### CHALLENGE A
Copy out the records, starting at their first line and going up to and including the line that contains "will (x=112, y=233).".

### TEXT BLOCK
+---+
The five risks of using spreadsheets for scenario planning and forecasting
Spreadsheets remain in use within most organisations and it’s easy to understand why. They are virtually cost free; a flexible ad-hoc reporting tool and most people have a basic understanding of how to use them. The temptation is high to “throw together” a quick spreadsheet to solve an immediate problem, rather than going through proper processes.
However, there is a distinct line between an ad-hoc reporting tool and a scalable performance management solution, which truly underpins a company’s decision making. There comes a point when spreadsheets can no longer support the business requirements.
Financial modelling by its nature requires flexibility in being able to extract, manipulate and visualise assorted data in a variety of ways. In order to make sure that everyone is on the same page so that errors of interpretation do not occur, leaders should embrace technology and data, reinvent core processes and adopt new collaboration tools. Leveraging technology to make faster, more informed business decisions, with remote working employees all collaborating from a single data source is an investment well made.
+---+
### LISTED RECORDS
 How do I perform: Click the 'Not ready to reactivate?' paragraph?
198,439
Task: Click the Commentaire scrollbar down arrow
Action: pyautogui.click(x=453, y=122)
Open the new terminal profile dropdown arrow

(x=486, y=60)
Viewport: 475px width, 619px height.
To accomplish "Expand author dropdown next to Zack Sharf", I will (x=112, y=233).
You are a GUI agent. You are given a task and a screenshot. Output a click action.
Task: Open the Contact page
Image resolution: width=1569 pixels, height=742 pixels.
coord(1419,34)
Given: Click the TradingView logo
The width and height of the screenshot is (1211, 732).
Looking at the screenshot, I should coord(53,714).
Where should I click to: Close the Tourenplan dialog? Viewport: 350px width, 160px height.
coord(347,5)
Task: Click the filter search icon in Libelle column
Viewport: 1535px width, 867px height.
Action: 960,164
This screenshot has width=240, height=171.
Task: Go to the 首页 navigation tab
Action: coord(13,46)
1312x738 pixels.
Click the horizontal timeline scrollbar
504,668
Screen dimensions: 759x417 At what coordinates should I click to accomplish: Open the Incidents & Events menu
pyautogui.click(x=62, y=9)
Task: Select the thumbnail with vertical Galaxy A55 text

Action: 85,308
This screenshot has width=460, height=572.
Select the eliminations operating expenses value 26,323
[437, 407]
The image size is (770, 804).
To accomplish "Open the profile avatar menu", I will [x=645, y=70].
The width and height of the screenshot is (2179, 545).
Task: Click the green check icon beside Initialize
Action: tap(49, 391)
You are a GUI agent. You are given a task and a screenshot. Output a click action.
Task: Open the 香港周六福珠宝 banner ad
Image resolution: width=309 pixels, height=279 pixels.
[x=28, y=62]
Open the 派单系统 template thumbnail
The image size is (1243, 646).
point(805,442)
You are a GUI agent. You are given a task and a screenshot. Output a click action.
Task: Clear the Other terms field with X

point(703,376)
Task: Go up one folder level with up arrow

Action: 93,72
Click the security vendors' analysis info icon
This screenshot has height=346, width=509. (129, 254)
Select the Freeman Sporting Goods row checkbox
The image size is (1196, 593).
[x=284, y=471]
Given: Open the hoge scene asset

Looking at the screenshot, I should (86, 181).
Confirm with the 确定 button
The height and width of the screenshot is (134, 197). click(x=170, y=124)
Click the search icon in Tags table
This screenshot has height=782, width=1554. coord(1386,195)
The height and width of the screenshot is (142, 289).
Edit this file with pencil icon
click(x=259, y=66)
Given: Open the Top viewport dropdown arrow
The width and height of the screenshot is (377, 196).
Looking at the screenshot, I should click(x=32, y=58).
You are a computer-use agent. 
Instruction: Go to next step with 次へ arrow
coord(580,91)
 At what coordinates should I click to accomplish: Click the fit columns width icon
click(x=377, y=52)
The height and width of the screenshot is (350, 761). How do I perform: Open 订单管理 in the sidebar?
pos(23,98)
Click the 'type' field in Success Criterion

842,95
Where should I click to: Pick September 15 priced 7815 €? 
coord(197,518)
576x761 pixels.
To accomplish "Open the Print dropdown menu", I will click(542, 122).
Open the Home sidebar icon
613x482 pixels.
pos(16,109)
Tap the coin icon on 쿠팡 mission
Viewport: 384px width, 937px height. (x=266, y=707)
+---+
### CHALLENGE B
For each statement, say yes or no according to the text on the risks of spreadsheets, and quote the words of the text that decide it: (i) spreadsheets cost almost nothing to use; (ii) spreadsheets can always meet a business's requirements; (iii) leaders should adopt new collaboration tools.

### TASK RESPONSE A
 How do I perform: Click the 'Not ready to reactivate?' paragraph?
198,439
Task: Click the Commentaire scrollbar down arrow
Action: pyautogui.click(x=453, y=122)
Open the new terminal profile dropdown arrow

(x=486, y=60)
Viewport: 475px width, 619px height.
To accomplish "Expand author dropdown next to Zack Sharf", I will (x=112, y=233).

### TASK RESPONSE B
(i) Yes: "They are virtually cost free"
(ii) No: "There comes a point when spreadsheets can no longer support the business requirements."
(iii) Yes: "leaders should embrace technology and data, reinvent core processes and adopt new collaboration tools"